The Value Of Journalism

There seems to be a lot of talk about ‘quality journalism’ these days. This is what Murdoch et al are hoping to charge for online.

But, er, the majority of news stories that now appear in any news outlet come from a very small number of sources such as Reuters, AP, PA and AFP. And, let's face it, the total crap that the majority of national newspapers have written over the past half a decade is totally valueless anyway. The libel laws in the UK have negated investigative journalism to our national shame and who really cares about the opinions of publishers and the meanderings of self obsessed columnists?

Even the BBC, where you can find this stuff for free anyway, is moving at a snail’s pace, whilst pulling the carpet from under the feet of any commercial online provider (the BBC's budget now exceeds the total value of the TV advertising market). And, as I have personally experienced recently, the quality of BBC journalism is totally biased by predefined agendas (a recent example was political correspondent Rory Cellan Jones blaming Google for the 'free journalism' mentality of the UK public whereas the BBC were not mentioned, but are clearly far more culpable).
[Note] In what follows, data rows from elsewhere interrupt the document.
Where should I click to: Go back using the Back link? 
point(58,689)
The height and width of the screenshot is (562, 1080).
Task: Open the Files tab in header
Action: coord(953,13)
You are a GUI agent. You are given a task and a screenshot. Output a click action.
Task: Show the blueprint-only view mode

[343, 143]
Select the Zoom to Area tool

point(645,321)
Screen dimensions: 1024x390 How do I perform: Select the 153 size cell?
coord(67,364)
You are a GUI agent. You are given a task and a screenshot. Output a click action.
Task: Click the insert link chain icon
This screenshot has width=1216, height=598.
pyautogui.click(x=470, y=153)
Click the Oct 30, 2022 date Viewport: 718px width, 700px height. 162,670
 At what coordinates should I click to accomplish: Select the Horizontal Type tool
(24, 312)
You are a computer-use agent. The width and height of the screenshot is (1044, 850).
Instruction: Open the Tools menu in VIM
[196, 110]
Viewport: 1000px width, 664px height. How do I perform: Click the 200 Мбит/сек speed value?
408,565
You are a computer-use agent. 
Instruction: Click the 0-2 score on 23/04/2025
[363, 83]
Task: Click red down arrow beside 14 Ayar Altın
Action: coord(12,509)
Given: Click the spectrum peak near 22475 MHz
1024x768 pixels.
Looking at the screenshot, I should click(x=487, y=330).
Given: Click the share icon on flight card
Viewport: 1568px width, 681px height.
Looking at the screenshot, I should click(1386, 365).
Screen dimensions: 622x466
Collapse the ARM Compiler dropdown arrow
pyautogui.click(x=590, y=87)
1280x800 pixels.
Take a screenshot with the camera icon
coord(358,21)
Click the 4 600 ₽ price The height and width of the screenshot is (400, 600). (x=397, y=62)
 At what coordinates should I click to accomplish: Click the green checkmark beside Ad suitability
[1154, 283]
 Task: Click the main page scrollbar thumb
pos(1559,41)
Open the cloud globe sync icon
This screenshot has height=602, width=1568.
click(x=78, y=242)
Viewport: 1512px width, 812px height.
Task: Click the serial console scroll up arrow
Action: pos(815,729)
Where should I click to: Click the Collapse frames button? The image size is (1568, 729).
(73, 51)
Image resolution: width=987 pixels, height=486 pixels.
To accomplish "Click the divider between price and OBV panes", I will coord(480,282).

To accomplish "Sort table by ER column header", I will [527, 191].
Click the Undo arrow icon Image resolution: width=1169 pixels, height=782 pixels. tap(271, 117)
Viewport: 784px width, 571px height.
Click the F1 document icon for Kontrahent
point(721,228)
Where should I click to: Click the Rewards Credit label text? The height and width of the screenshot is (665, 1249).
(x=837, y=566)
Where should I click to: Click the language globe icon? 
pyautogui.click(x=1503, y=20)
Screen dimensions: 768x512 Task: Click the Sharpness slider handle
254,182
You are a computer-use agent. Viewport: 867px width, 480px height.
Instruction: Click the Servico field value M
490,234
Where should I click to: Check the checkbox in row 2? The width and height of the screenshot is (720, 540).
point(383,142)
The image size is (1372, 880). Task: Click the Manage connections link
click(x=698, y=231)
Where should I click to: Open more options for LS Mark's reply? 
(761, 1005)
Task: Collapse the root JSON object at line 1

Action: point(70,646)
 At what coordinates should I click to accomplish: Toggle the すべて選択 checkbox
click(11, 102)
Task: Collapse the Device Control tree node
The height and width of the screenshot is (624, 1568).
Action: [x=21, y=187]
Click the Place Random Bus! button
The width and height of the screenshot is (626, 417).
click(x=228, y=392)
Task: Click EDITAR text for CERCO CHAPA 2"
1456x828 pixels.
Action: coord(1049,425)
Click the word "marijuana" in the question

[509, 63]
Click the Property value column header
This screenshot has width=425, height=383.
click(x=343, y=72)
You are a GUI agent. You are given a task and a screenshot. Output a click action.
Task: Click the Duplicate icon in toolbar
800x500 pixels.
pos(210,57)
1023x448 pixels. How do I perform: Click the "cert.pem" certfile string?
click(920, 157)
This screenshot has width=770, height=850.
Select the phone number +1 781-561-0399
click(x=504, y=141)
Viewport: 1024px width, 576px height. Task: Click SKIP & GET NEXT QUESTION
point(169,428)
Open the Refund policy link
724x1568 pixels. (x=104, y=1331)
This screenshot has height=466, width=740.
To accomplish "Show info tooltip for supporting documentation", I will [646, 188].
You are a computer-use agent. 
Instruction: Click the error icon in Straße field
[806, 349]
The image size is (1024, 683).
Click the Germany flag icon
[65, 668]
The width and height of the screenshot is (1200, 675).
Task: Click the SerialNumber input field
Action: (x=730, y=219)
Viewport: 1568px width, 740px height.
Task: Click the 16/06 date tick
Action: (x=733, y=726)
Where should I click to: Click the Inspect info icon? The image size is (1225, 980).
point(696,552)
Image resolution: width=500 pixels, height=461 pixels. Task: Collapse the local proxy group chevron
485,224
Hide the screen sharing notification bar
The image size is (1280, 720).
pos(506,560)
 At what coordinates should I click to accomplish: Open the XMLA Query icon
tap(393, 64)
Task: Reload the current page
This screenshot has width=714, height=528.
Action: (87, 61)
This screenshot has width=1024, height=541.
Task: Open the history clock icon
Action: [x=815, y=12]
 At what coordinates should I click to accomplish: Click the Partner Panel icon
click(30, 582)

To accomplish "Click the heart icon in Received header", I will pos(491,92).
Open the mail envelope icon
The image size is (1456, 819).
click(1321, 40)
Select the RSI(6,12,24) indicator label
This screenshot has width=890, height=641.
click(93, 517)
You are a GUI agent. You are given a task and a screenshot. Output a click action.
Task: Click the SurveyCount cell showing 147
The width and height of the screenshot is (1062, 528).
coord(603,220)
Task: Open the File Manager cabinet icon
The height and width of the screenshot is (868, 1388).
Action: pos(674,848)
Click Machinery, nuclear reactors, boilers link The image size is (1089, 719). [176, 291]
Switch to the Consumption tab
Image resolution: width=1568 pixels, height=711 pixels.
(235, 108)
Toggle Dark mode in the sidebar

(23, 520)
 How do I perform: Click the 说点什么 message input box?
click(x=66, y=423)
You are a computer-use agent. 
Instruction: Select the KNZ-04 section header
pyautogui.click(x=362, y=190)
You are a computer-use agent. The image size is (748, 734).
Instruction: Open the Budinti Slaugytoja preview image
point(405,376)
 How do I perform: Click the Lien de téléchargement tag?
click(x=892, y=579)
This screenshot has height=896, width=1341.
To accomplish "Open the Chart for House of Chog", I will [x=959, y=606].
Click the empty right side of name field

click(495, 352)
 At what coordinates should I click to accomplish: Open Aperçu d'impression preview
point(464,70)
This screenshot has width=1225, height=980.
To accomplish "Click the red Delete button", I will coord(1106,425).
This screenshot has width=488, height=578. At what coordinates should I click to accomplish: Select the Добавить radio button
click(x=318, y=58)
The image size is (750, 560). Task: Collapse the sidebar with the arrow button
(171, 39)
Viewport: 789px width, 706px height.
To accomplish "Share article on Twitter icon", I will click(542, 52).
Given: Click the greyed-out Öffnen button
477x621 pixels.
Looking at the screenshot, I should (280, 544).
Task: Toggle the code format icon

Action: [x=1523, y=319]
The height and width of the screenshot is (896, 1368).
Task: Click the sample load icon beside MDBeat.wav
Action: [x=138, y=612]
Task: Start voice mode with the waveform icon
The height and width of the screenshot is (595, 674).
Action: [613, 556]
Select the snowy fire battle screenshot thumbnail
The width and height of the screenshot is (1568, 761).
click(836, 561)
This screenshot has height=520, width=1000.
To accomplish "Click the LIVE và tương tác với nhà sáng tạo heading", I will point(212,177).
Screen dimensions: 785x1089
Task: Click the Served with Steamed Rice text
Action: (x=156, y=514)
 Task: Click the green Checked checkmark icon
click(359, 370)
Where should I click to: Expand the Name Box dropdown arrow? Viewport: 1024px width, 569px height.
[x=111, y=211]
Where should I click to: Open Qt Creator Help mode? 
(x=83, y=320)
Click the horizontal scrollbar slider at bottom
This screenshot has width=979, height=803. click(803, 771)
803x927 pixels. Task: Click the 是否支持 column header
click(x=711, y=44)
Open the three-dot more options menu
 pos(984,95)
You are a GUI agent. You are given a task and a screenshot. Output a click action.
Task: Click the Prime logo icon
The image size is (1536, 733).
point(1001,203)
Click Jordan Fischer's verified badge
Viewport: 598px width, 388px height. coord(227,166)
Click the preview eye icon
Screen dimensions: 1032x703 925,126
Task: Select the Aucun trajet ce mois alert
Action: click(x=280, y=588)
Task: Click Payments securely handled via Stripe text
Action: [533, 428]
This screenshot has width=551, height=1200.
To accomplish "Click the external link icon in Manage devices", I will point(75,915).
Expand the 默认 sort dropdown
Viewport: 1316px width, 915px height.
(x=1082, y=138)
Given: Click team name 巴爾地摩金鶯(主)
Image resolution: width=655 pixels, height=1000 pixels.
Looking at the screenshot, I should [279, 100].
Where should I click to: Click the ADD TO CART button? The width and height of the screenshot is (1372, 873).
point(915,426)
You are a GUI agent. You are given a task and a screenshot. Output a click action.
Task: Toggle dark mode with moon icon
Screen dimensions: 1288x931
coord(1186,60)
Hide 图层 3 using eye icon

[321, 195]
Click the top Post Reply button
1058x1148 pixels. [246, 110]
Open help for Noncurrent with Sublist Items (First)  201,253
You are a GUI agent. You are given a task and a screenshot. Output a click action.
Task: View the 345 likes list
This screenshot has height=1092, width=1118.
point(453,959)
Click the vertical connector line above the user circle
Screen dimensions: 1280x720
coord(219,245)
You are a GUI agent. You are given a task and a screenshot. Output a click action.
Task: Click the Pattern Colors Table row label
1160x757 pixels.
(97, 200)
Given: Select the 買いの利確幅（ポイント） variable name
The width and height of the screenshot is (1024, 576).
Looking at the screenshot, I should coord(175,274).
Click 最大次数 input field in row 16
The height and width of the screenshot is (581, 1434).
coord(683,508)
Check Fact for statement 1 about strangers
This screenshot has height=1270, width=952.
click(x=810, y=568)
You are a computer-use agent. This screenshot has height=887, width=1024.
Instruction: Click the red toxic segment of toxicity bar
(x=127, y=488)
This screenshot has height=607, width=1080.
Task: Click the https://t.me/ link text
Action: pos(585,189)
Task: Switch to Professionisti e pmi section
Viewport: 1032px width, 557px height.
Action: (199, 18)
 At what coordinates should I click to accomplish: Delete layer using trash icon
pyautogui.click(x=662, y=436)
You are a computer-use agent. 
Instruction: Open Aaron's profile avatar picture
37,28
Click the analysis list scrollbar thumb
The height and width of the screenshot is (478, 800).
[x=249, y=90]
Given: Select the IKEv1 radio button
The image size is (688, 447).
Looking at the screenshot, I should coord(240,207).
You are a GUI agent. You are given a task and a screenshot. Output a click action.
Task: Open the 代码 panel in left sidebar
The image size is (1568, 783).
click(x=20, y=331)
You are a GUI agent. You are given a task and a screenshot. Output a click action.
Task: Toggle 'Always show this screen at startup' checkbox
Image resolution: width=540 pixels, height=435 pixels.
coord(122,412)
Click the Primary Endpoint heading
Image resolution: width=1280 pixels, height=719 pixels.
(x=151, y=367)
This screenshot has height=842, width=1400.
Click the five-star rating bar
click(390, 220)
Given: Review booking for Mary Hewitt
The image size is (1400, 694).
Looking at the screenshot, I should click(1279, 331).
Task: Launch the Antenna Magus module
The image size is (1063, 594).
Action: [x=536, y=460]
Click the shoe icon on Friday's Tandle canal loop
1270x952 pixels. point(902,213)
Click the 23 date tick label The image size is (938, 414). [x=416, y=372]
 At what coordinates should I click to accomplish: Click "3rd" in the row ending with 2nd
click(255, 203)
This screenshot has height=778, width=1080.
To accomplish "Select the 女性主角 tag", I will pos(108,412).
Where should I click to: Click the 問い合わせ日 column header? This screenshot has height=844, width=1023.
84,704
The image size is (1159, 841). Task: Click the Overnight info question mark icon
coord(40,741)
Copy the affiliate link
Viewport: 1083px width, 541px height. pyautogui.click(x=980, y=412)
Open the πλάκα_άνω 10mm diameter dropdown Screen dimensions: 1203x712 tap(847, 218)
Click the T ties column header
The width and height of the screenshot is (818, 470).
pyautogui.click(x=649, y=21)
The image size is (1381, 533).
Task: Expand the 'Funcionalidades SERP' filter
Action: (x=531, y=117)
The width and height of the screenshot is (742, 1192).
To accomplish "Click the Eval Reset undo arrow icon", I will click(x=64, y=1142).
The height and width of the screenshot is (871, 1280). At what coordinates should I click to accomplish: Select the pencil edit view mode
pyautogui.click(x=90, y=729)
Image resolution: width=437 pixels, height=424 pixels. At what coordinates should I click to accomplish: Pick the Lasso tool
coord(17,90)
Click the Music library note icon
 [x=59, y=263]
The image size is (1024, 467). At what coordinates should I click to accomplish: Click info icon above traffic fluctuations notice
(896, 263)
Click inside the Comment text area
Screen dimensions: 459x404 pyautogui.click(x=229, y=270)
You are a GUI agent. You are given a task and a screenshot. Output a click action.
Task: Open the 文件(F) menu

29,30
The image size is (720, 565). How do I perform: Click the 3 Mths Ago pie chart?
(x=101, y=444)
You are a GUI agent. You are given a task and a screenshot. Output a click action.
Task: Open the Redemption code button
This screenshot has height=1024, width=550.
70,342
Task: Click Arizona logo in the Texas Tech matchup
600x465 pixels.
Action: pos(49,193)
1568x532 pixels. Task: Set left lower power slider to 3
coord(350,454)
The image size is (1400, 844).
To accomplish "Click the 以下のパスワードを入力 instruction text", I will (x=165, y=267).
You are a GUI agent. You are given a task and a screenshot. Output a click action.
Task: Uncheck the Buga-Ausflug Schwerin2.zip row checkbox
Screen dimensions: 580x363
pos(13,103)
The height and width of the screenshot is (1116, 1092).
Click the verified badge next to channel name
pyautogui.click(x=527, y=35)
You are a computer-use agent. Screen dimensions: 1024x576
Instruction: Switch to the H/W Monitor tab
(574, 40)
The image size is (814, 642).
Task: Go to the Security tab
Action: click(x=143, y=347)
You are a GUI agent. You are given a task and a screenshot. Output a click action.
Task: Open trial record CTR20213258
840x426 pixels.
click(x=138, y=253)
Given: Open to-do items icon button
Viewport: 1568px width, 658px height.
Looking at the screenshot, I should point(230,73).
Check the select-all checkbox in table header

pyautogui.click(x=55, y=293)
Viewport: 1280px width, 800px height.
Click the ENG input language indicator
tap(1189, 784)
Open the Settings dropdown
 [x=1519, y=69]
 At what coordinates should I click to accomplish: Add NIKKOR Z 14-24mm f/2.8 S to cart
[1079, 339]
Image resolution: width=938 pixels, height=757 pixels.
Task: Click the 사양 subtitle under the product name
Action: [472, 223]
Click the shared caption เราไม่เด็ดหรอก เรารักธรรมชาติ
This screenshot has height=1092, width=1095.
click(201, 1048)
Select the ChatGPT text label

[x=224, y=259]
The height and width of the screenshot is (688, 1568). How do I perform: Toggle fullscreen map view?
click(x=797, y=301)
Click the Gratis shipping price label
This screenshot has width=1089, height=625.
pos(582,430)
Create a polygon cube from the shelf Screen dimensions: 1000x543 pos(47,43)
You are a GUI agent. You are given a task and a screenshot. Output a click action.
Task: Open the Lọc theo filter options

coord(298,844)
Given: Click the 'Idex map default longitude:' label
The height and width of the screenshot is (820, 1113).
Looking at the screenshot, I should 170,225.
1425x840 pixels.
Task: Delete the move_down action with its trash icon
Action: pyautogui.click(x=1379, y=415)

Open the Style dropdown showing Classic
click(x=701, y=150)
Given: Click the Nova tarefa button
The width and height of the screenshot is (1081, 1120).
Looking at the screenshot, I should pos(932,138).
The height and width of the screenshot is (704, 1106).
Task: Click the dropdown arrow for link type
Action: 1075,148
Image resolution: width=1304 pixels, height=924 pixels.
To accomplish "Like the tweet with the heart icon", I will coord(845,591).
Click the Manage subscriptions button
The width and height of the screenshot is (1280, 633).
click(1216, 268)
Today when I need to find traffic conditions or the very latest news I’m far more likely to turn to Twitter or blogs. The writings of journalists are largely too slow, lazy, opinionated, badly resourced and controlled to be of any interest to me.

So, Murdoch believing that we will pay for his rhetoric and bile is misguided. Let’s face it ‘quality journalism’ emanating from the most political manipulative publisher since Hearst is at best an oxymoron. At worst it’s the dying breath of someone who has spent his life running roughshod over democracy in pursuit of money and believing that free people will pay for his dreadful view of the world (Fox News - enough said).

Journalism is valueless unless someone puts a value on it, and the reality is that in a world of real time communications the ability to string a sentence according to the demands of a media mogul is largely valueless. The ability to think for oneself, to blog, to tweet are far more valuable. And the ability to interpret, sift and decipher are equally valuable.

I have only once paid and subscribed to an online service – and ironically that was the new media site GigaOm. It was the worst investment I ever made. They just pass off some pathetic stories they make public anyway and provide no added value.

Murdoch might have won a passing, glancing fight with Google, but his world view is dimming fast. As someone who has watched his influence with horror, I shall surely enjoy watching his demise.